Benmari ve Ultrasonik Banyo Yöntemleriyle Isıtmanın Balların Kristalize Olması Üzerine Etkisi
Author(s) -
Ethem Akyol,
Mustafa Güneşdoğdu
Publication year - 2019
Publication title -
türk tarım - gıda bilim ve teknoloji dergisi
Language(s) - English
Resource type - Journals
ISSN - 2148-127X
DOI - 10.24925/turjaf.v7i12.2291-2294.3088
Subject(s) - physics , gynecology , medicine
This study was carried out to determine the effect of ultrasonic bath and bain-marie heat treatment on recrystallization/crystallization of polifloral and cotton honey.

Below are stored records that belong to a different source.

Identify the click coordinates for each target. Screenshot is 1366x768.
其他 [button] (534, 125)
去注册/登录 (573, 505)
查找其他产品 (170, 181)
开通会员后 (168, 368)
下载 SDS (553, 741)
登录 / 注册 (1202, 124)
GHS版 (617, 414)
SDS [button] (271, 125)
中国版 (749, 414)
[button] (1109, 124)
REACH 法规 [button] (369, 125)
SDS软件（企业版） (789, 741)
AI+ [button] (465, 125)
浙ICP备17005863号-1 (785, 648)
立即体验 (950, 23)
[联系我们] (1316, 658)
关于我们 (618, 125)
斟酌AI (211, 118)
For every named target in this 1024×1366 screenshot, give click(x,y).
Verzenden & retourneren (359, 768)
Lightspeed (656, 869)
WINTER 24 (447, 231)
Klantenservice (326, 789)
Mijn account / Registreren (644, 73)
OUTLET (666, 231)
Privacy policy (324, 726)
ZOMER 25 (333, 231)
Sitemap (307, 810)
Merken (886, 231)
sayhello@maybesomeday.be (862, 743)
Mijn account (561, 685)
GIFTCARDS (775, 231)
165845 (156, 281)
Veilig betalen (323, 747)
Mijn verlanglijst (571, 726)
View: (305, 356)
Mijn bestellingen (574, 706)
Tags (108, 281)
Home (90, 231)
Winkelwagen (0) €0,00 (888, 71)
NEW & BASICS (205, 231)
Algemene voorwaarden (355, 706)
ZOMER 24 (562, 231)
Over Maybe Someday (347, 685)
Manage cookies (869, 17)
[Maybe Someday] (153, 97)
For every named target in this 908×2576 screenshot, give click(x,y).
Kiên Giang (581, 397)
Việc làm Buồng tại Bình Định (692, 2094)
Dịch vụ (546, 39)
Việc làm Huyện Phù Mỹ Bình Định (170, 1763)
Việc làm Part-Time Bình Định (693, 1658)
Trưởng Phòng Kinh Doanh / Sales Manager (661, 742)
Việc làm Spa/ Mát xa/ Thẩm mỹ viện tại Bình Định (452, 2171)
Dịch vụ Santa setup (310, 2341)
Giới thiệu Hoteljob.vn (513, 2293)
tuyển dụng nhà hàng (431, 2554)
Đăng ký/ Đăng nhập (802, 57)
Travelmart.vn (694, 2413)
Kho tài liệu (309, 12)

Crystallized solid and liquid honey samples obtained from local beekeepers were subjected to ultrasonic bath and bain-marie heat treatment for 2 hours at 25°C and 50°C. Honey samples without any treatment were used as a control group for comparison. While the average crystallization rate of honeys in which ultrasonic heat treatment was applied was 8.75%, the average crystallization rate in honeys treated with bain-marie method was found to be 31.25%. In the control group, the average crystallization rate was found to be 90%. As a result, significant differences were found between the effects of applied heat treatments on crystallization and it was determined that 50°C ultrasonic bath method would be an effective application for 2 hours to avoid crystallization of honeys.